**Required work**.
In the entries below, find the line with "Instruction: Open the" and the line with "Open the red". Reproduce those two lines and every line between them exactly, and nothing more.

Collected data entries

§

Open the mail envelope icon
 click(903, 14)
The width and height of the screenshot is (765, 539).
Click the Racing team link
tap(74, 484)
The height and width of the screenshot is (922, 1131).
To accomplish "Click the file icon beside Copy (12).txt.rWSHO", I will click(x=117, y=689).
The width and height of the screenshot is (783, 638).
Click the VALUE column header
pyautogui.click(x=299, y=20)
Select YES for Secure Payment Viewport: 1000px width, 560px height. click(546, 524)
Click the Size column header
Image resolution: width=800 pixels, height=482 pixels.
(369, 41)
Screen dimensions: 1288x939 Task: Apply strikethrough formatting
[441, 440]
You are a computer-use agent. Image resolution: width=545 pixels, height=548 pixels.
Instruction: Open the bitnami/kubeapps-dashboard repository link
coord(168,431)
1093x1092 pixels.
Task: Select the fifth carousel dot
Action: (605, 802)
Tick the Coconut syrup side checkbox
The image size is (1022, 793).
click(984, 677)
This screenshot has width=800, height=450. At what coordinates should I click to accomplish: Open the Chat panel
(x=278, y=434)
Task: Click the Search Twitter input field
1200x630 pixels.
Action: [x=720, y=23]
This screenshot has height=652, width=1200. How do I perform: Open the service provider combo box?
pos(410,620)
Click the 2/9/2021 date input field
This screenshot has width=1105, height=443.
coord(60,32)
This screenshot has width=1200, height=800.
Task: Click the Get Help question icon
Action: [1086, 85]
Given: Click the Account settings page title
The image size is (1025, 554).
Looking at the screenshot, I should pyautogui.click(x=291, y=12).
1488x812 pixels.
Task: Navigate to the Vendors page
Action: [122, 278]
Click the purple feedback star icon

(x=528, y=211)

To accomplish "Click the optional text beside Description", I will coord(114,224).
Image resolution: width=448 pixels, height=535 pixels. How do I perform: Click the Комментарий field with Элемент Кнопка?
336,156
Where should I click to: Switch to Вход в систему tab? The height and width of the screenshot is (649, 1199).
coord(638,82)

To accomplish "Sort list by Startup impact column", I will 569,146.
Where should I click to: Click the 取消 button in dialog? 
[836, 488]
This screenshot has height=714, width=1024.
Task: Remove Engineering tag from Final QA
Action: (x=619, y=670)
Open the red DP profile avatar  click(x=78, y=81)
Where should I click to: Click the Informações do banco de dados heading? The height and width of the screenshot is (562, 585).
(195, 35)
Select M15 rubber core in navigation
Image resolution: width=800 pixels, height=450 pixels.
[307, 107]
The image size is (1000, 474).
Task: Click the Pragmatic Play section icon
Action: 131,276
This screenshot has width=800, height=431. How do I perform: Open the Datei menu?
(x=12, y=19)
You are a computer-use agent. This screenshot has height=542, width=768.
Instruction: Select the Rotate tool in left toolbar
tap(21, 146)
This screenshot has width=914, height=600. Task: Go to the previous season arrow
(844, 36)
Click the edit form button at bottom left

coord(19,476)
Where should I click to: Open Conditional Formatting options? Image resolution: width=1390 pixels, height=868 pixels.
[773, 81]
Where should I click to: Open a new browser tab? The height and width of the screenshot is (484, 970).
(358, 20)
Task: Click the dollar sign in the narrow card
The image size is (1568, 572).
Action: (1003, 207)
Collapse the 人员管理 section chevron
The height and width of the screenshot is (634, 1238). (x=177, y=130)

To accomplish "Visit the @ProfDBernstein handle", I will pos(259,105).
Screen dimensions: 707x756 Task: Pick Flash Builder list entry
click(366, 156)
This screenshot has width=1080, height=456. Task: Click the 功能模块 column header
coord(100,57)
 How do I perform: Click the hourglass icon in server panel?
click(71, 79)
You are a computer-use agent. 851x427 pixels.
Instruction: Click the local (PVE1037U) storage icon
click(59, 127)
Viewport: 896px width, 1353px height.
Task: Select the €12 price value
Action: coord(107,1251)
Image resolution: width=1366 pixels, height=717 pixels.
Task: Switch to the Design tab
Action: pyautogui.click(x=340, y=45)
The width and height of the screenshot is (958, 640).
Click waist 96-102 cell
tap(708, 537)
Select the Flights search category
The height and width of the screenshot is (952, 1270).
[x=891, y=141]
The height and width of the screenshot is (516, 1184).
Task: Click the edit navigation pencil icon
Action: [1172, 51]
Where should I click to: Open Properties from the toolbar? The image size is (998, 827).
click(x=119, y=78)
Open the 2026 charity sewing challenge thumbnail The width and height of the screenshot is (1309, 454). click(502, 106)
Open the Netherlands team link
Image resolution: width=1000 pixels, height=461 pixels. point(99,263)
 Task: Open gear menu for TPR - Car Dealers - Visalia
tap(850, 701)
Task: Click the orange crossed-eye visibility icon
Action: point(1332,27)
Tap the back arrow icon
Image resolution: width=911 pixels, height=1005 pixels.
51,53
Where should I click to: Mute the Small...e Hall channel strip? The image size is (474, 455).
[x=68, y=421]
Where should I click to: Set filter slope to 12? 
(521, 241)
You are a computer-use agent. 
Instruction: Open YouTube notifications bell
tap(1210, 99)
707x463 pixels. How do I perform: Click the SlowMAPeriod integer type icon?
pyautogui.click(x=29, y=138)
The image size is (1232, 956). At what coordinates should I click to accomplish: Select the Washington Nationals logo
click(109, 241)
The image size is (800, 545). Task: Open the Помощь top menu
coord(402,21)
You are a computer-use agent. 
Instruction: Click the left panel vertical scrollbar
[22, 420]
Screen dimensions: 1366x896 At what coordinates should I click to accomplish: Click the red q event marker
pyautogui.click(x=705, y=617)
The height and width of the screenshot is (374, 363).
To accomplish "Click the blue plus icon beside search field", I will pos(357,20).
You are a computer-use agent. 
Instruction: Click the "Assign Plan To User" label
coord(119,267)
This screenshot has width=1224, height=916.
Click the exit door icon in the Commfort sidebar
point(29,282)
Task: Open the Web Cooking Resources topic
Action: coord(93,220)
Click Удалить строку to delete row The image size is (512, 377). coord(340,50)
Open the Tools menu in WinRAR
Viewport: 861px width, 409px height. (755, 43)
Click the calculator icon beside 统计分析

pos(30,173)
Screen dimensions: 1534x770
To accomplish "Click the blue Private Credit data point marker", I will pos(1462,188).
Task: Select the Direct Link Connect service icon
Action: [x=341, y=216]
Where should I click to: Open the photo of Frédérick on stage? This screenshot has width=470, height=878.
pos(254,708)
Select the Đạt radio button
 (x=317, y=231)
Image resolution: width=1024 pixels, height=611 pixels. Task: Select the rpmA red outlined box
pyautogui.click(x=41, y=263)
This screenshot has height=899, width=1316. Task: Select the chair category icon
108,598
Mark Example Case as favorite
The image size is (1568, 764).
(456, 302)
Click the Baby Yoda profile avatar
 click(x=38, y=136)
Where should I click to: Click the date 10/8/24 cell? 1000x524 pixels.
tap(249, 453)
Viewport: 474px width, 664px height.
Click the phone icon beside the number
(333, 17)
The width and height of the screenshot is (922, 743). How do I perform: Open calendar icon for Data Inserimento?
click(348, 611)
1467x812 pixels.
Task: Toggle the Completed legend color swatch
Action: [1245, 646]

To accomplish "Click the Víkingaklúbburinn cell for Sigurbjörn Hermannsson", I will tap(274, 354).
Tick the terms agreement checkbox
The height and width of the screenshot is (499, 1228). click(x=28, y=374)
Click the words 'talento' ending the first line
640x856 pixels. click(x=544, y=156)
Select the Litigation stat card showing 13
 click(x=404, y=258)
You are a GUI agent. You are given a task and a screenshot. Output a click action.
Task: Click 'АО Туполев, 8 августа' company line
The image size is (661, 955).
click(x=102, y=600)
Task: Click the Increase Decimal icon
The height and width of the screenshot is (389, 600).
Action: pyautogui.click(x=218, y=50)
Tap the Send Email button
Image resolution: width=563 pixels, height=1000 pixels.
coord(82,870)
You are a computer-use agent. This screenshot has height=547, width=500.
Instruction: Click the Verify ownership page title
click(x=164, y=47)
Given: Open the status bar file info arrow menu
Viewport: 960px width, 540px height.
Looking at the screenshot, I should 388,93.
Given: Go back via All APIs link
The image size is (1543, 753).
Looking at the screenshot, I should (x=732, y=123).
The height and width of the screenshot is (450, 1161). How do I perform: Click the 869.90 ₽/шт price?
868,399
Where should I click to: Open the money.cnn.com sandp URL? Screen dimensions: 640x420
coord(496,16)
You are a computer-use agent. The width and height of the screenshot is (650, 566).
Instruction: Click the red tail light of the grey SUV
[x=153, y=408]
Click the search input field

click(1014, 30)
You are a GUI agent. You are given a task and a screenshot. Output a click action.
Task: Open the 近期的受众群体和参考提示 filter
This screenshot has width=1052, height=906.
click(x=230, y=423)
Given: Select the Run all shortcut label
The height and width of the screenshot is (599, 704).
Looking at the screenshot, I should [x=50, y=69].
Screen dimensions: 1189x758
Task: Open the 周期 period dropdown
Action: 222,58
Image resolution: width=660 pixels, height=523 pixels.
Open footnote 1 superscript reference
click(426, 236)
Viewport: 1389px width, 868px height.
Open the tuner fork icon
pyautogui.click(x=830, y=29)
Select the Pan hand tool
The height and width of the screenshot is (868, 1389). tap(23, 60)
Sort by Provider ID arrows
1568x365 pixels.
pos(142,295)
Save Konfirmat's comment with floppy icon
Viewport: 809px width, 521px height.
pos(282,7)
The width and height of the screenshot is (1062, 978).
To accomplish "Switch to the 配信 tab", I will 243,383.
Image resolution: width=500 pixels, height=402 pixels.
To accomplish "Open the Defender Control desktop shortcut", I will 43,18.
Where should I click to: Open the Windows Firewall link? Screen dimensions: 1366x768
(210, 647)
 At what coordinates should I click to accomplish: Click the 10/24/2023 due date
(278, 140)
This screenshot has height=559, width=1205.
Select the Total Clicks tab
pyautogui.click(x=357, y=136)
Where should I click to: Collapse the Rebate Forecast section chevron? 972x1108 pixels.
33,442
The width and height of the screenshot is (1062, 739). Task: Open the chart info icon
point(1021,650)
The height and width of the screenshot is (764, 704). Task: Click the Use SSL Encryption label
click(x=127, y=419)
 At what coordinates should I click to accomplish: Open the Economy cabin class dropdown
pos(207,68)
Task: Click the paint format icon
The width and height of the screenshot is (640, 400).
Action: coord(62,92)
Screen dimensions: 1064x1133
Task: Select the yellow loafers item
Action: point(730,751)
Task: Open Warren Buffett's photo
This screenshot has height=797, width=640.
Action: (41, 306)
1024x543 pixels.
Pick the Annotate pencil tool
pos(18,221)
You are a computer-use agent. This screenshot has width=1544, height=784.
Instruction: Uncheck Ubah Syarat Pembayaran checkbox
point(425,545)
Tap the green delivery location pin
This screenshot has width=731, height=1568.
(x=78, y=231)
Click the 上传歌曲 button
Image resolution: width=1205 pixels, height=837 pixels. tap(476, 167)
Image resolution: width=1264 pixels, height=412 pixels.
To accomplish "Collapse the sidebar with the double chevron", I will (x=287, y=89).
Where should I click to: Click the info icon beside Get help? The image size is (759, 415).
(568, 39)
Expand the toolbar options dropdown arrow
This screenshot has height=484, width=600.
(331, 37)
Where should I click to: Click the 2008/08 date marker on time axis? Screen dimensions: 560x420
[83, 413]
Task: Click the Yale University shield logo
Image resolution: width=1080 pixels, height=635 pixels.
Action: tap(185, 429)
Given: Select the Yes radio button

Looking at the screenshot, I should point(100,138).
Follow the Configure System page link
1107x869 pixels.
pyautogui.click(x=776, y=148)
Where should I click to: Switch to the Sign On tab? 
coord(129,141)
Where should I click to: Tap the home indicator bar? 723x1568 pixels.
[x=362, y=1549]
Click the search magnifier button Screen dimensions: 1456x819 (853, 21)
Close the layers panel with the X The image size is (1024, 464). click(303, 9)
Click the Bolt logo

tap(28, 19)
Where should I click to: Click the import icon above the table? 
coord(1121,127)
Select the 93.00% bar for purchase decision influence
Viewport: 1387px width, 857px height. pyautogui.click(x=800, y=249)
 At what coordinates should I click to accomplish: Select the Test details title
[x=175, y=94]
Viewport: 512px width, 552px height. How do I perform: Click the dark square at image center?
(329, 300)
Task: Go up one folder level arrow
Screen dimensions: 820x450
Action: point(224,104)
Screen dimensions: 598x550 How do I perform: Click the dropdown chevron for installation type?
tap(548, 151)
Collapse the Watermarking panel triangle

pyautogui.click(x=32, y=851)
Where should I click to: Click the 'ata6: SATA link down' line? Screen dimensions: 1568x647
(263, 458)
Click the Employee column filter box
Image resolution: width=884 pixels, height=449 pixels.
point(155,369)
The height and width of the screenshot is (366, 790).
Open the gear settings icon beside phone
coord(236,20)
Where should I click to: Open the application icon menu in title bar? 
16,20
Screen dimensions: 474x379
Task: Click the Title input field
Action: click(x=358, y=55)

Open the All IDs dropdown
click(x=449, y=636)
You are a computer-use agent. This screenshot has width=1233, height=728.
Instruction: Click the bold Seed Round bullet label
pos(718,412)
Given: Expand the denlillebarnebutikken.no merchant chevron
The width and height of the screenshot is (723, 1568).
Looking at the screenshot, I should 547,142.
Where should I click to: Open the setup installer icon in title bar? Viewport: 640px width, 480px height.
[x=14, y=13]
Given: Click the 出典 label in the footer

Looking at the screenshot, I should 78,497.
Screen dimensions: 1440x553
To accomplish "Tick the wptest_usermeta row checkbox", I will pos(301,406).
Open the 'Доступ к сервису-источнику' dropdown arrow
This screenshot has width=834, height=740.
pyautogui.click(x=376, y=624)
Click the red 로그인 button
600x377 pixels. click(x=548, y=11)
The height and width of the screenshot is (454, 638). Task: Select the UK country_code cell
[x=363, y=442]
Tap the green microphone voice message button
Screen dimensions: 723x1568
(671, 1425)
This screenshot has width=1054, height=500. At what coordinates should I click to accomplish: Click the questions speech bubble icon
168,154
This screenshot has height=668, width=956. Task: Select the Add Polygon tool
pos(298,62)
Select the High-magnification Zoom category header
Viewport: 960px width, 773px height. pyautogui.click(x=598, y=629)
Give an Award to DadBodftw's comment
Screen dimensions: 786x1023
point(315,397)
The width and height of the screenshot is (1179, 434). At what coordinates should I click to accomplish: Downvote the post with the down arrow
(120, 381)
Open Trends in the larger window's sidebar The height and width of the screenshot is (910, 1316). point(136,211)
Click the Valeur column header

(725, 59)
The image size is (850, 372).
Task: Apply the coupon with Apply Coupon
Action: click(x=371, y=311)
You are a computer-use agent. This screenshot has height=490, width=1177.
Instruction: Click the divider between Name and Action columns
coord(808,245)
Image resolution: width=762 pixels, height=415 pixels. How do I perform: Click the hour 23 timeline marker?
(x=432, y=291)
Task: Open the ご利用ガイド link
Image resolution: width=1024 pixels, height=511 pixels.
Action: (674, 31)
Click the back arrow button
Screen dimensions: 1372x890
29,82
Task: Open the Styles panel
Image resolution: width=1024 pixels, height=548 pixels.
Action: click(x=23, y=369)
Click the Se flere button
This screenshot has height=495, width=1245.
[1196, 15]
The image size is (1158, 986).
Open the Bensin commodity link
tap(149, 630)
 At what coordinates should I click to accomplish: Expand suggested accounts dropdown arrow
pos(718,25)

§

**Answer section**.
Instruction: Open the bitnami/kubeapps-dashboard repository link
coord(168,431)
1093x1092 pixels.
Task: Select the fifth carousel dot
Action: (605, 802)
Tick the Coconut syrup side checkbox
The image size is (1022, 793).
click(984, 677)
This screenshot has width=800, height=450. At what coordinates should I click to accomplish: Open the Chat panel
(x=278, y=434)
Task: Click the Search Twitter input field
1200x630 pixels.
Action: [x=720, y=23]
This screenshot has height=652, width=1200. How do I perform: Open the service provider combo box?
pos(410,620)
Click the 2/9/2021 date input field
This screenshot has width=1105, height=443.
coord(60,32)
This screenshot has width=1200, height=800.
Task: Click the Get Help question icon
Action: [1086, 85]
Given: Click the Account settings page title
The image size is (1025, 554).
Looking at the screenshot, I should pyautogui.click(x=291, y=12).
1488x812 pixels.
Task: Navigate to the Vendors page
Action: [122, 278]
Click the purple feedback star icon

(x=528, y=211)

To accomplish "Click the optional text beside Description", I will coord(114,224).
Image resolution: width=448 pixels, height=535 pixels. How do I perform: Click the Комментарий field with Элемент Кнопка?
336,156
Where should I click to: Switch to Вход в систему tab? The height and width of the screenshot is (649, 1199).
coord(638,82)

To accomplish "Sort list by Startup impact column", I will 569,146.
Where should I click to: Click the 取消 button in dialog? 
[836, 488]
This screenshot has height=714, width=1024.
Task: Remove Engineering tag from Final QA
Action: (x=619, y=670)
Open the red DP profile avatar  click(x=78, y=81)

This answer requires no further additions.